The increased availability of foods due to the industrialization of our world has influenced dietary changes more than any other factor in the last fifty years. Technology has led to food refinement, increased storage, and flavor control. Salt, sugar, and fried foods have never been so prevalent. Diets have shifted from more natural ones to fast and snack foods. The working class has always looked for ways to save time and effort in food preparation. Even in the last decade or two, we have seen a shift from TV dinners and other frozen foods to the huge “fast-food” restaurant business and microwave meals. The influence of technology on our food chain, though it has helped somewhat in food shelf life, has had a very bad effect overall on general nutrition. The Western or American diet has been the most shaped by these industrial changes, which are spreading rapidly to other nations.
These technological influences have definitely played a major role in the field of nutritional medicine. Our main concern in the past was deficiency disease, caused by not getting enough of certain important nutrients. Though this still occurs in some people, we now have the added concerns about problems that arise from excesses found in the new world diet.
There is no longer any doubt that there is an important relationship between diet and disease. Even the federal government has recently acknowledged this relationship. The U.S. Department of Health and Human Services published in 1988 The Surgeon General’s Report on Nutrition and Health. Dr. C. Everett Koop and other contributors discuss the dietary aspects of the most common diseases that plague our society, including high blood pressure, coronary artery disease, cancer, diabetes, obesity, dental diseases, behavior, and many others.

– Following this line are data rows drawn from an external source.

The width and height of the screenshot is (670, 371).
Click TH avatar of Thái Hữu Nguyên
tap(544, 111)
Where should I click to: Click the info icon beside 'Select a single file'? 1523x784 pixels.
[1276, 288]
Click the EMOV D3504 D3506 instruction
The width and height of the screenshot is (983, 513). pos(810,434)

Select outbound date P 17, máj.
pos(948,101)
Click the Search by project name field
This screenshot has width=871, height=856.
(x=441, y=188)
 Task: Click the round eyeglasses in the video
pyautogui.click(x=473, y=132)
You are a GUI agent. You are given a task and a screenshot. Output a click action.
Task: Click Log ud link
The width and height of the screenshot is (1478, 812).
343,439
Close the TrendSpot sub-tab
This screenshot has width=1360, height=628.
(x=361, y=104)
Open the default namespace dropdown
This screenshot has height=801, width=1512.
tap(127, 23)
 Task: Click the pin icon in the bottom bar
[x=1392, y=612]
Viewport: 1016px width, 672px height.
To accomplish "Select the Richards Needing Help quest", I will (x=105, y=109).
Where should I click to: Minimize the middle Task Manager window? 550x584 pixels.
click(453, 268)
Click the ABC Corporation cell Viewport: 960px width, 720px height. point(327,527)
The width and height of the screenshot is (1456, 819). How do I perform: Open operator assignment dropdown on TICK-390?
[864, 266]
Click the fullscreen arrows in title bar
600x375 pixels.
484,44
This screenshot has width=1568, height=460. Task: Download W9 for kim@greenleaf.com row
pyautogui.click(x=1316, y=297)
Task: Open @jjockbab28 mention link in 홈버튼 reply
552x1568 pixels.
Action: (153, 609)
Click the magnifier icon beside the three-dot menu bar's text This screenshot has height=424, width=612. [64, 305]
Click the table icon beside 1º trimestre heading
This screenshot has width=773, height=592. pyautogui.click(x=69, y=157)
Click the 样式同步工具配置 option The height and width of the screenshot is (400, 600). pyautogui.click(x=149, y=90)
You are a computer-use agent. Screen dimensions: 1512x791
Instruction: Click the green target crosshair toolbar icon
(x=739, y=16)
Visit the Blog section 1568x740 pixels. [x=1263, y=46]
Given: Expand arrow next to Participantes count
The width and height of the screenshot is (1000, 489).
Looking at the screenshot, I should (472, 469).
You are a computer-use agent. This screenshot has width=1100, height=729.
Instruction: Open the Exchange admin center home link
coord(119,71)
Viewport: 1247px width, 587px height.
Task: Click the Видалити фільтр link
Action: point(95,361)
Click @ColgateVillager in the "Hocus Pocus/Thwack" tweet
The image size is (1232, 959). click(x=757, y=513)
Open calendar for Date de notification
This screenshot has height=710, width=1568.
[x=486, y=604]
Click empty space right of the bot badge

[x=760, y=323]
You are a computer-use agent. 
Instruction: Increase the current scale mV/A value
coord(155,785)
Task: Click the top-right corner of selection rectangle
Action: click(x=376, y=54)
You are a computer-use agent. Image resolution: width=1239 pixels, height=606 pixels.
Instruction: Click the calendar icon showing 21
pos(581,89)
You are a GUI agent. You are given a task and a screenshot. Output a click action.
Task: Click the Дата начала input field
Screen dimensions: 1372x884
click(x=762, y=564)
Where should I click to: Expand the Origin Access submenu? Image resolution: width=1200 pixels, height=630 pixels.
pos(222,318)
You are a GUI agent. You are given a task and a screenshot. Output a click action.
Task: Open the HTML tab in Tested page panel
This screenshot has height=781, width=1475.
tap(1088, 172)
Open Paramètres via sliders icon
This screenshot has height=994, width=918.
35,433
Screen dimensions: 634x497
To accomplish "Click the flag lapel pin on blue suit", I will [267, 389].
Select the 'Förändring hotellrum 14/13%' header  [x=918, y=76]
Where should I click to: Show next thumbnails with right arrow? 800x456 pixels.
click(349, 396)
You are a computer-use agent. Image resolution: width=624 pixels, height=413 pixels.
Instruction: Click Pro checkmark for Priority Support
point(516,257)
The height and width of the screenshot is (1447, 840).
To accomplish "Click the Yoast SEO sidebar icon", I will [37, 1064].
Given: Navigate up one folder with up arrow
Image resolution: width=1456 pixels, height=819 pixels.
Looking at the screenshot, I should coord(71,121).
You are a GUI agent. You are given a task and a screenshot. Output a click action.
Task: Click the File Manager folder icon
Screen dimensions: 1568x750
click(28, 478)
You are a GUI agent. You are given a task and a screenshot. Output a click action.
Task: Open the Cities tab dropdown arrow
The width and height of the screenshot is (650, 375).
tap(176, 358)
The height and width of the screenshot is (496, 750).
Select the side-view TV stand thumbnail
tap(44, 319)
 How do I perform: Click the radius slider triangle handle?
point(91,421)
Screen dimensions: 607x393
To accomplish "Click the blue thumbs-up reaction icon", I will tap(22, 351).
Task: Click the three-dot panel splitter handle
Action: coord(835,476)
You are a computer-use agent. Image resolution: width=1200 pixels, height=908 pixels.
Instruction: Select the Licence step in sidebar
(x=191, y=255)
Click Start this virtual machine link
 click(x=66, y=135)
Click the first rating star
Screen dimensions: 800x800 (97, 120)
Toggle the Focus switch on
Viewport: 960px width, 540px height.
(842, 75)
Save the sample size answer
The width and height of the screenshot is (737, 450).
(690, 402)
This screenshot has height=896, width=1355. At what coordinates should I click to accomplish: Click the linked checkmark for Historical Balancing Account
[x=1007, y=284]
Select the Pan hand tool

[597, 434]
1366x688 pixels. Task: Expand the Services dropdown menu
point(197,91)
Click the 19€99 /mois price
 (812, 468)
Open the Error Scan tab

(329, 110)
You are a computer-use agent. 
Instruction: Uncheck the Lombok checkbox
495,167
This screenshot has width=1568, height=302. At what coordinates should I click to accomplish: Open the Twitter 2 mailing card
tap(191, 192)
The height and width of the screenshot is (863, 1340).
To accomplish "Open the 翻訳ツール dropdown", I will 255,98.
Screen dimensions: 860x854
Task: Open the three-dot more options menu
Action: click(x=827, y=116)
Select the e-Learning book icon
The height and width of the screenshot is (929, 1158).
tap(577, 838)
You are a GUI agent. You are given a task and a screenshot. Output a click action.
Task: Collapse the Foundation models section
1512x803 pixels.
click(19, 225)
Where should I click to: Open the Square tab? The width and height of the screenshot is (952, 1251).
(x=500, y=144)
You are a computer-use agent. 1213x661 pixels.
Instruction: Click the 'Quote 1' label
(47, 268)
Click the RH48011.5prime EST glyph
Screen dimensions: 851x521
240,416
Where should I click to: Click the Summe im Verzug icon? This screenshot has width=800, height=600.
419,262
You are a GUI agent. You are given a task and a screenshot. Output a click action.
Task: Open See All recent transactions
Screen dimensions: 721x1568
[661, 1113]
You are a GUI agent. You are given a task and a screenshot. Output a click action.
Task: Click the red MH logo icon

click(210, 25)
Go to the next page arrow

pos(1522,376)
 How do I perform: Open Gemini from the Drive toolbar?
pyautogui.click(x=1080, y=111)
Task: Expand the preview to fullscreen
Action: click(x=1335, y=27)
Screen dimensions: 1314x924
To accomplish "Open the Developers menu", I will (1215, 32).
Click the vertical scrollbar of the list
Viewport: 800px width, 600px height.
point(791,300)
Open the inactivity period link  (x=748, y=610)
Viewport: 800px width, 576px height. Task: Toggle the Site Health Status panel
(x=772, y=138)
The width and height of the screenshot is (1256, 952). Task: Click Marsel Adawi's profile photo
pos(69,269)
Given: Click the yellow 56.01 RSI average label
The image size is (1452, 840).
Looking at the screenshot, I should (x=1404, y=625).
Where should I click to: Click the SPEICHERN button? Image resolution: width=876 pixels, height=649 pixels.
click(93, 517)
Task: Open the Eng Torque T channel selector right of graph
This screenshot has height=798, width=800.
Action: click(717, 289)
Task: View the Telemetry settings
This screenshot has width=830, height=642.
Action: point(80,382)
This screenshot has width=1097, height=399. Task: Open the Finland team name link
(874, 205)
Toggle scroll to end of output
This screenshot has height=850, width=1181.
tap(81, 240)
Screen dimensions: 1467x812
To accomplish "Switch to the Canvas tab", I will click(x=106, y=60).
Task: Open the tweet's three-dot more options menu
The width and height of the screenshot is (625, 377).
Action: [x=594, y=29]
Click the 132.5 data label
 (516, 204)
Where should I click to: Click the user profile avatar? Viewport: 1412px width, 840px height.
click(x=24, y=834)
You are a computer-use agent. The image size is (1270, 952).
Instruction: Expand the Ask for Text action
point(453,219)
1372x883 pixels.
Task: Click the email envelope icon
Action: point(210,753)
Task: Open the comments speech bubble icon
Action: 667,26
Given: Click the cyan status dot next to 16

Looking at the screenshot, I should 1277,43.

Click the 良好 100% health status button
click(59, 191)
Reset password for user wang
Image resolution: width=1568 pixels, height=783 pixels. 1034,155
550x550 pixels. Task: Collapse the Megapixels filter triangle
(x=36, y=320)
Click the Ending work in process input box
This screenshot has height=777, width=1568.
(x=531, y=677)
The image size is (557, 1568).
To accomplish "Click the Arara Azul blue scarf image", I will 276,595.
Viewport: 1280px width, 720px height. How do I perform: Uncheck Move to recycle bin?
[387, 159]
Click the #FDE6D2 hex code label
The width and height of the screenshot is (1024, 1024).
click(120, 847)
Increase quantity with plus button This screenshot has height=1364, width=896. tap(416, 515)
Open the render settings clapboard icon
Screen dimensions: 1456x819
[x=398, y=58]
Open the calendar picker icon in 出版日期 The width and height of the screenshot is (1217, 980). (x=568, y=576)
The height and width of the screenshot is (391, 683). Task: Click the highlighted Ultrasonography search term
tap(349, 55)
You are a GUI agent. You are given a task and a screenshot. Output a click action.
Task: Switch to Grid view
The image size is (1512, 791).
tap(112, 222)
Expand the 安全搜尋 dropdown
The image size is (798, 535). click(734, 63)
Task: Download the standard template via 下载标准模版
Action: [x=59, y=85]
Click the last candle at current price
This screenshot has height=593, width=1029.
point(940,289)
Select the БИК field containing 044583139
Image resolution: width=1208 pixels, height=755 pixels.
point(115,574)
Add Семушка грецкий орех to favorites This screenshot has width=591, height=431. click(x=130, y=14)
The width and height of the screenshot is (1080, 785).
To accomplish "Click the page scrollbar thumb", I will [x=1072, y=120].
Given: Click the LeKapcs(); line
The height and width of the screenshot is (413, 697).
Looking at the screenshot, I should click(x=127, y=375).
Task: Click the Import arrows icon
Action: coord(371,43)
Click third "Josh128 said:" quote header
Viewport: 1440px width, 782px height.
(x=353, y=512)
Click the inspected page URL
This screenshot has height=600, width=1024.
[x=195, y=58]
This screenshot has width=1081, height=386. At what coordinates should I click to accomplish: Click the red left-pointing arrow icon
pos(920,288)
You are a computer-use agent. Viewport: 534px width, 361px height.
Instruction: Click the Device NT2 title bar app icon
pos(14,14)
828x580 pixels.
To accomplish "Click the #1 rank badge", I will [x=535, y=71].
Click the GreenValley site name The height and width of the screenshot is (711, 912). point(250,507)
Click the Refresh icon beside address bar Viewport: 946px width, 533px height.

Probably the most significant aspects of diet are the fat and fiber content. Protein sources are a concern, and vitamin and mineral levels are also important. But overall, it is the high amount of fat, specifically saturated fat, that is associated with the major diseases cancer, cardiovascular disease and hypertension and their secondary problems.
Though the high-fat (and high-protein) diet has made Americans and others consuming this diet bigger in stature and weight than most of the more vegetarian cultures, it is not necessarily healthier. Cancer and cardiovascular disease, both nutritionally related, are the two biggest killers of our adult population and the two greatest costs to society, in terms of direct medical costs and lost work. But these diseases can be changed, and they are changing, because more doctors and the public are responding to the suggestions contained in this book and many other good nutrition texts.
There are usually big differences between the diets of rural and urban families. The availability of restaurants, fast-food outlets, and giant supermarkets have become obstacles to good nutrition for many people. Growing our food, either as our means of making a living or in our own gardens, brings us back into contact with the earth and provides us with the freshest, most vital nutrition on the planet. This influence often will affect the rest of our diet for the better. And it has! Words such as natural (as nature provides), organic (chemical free), and fresh (just picked) are becoming more popular again in societies that have moved far from these qualities.
Each of us needs eventually to find our own balance in diet. Through knowledge
and experimentation, we can learn what works best for us. Each culture must find this balance as well. Each has its basic natural diet, as well as extremes or abuses that may undermine health. For example, the Oriental diet is high in fiber and complex carbohydrate, with a good balance of fat and protein. But it uses a lot of salted or pickled, preserved, foods which influences the incidence of stomach cancer. Those Western cultures that consume more fat and less fiber have a much higher incidence of colon cancer.